** Source passage follows **
Coaches have been working with a wealth of training data for a long time in the world of sport, especially soccer. First division teams, for example, were the first to integrate new technologies, as measuring and evaluating physiological parameters has always been part of the job description of their fitness coaches. During training and matches, first without and later with the ball, the coaching team can easily record the speed, acceleration and distance covered by players. Today, this data is also analysed with the help of artificial intelligence (AI). Coaches integrate the insights gained into their training plans, derive load profiles and manage the sessions. AI can now also be used to plan and analyse complex training content with a ball.

Daniel Memmert is involved in the scientific aspects of such developments. Memmert is Professor and Managing Director of the Institute for Training Science and Sports Informatics at the German Sport University Cologne. He has published numerous (specialist) publications, for example on data analysis in soccer, and conducts research for the German Football Association and the German Football League, among others. For ISPO.com, he gives a forecast of how far AI will change sport and shows what is possible today in top-class sport and will soon be possible in recreational sport with AI.

Interview with Daniel Memmert, Professor at the German Sport University Cologne
Image credit:
Benjamin Lau

To what extent will AI change gaming in the next five years?

Massive. The main factor will be scouting. Only around ten percent of professional clubs use data scouting at the moment. This will explode in the coming years. There are many leagues, such as the Brazilian and Argentinian leagues, that do not yet collect satisfactory tracking or positional data. At some point, all leagues will have this data. For example, you will then be able to click on a list of players with certain metrics that the respective club considers important. You can then watch the ten best players from this list again live or scout them via video. Some clubs are already employing fewer scouts, but conventional player monitoring is still predominant at present. In the coming years, data scouting will also extend to the U17 and U19 youth divisions in order to be able to search, list, analyse and evaluate players more quickly, efficiently and effectively according to certain KPIs.

Graphic by Daniel Memmert about the generations of game analysis.
Image credit:
Daniel Memmert

To what extent is the search for talent already supported by artificial intelligence?

With our self-developed and validated tool, we use historical data from the Bundesliga clubs and calculate, for example, the probabilities of which players from the U12s should already move to the U14s. Or what market value and how many professional minutes players will have later on. The basis is always the historical data, which gives us an estimate for the future.

Would an AI recognize and take into account when young people are particularly developed or lagging behind their biological age?

We would use other measures. There is BioBending, for example. This involves grouping and assessing players in training and competitions according to their biological stage of development rather than their calendar age in order to avoid the problem of the "relative age effect". At the same time, it is statistically the case that players born late in the year collect more professional minutes at some youth academies than those born between January and March. This is known as the "reversed relative age effect". As the younger players are constantly playing with stronger/larger players and have to assert themselves, this can also result in advantages. In fact, we are also starting to work with AI here. We have already developed prediction models to incorporate the relative age effect.
** End of Source passage **
** Provided material follows **
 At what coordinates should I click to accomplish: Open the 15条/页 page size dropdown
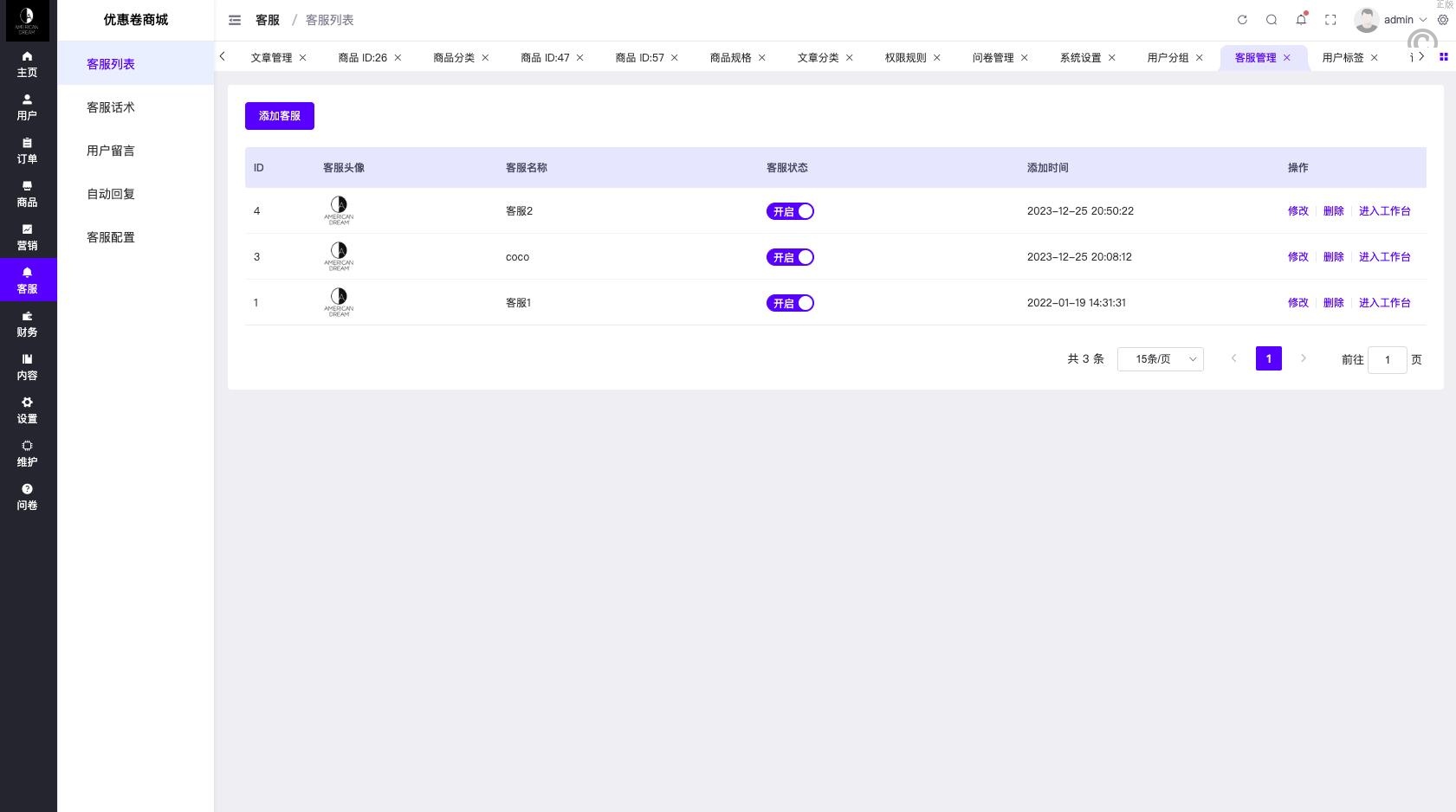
** End of Provided material **
*What you need to do:*
#1 In the interview on AI in soccer, roughly what share of professional clubs currently use data scouting?
#2 Carry on the interview on AI in soccer from its final sentence, in the same question-and-answer form.

*Written responses:*
#1 Only around ten percent of professional clubs.

#2
Can amateur clubs also apply this relatively easily?

Of course, this is very time-consuming overall. However, there are increasingly cheaper camera systems that provide video data from which tracking data can be extracted. This has been in use for around five years. In the future, these options will soon be affordable for many amateur clubs, as the sensors will no longer cost as much. This creates a business model for many technology companies to work with smaller clubs.

To what extent do AI systems support rehabilitation?

The technical term for this is "injury prediction". There are studies that show the probability of players getting injured if they are not spared. You need medical data for this, which is why it is very difficult to publish something like this or make it transparent. This is where we still need the most research. We want to gain a better understanding of the history of injuries that lead to players being spared. At the same time, we are investigating in which situations in a match - for example in which type of tackle - the risk of injury is particularly high. Such questions can be answered very well with AI based on large amounts of historical data. We are currently trying to find sponsors for such projects.

"Injury Prediction" predicts when athletes will get injured.
Image credit:
Anastasia Shuraeva/pexels

Would an AI also tell me when I need to take a break?

Yes, of course. As soon as historical data or even comparative data within groups is available, whereby historical data from an athlete makes more sense, then this AI uses this information to control the training accordingly.

The AI attempts to classify the performance data and, based on the available data from the past, it knows which training area the athlete is in.

What does the use of AI in learning/improving movement techniques look like?

In my eyes, movement techniques are highly individual. I reject the idea of generating standards. There is no such thing as the golden standard technique; instead, many different techniques lead to top performances due to biomechanical and anthropometric conditions. For example, the top ten tennis players in the world have relatively different techniques for the serve, backhand and forehand. As there is no ideal standard technique, the use of AI is much more complex here. A lot of time would have to be invested to achieve meaningful results. We are at the very beginning.

There are cheaper camera systems for video analysis for amateur teams.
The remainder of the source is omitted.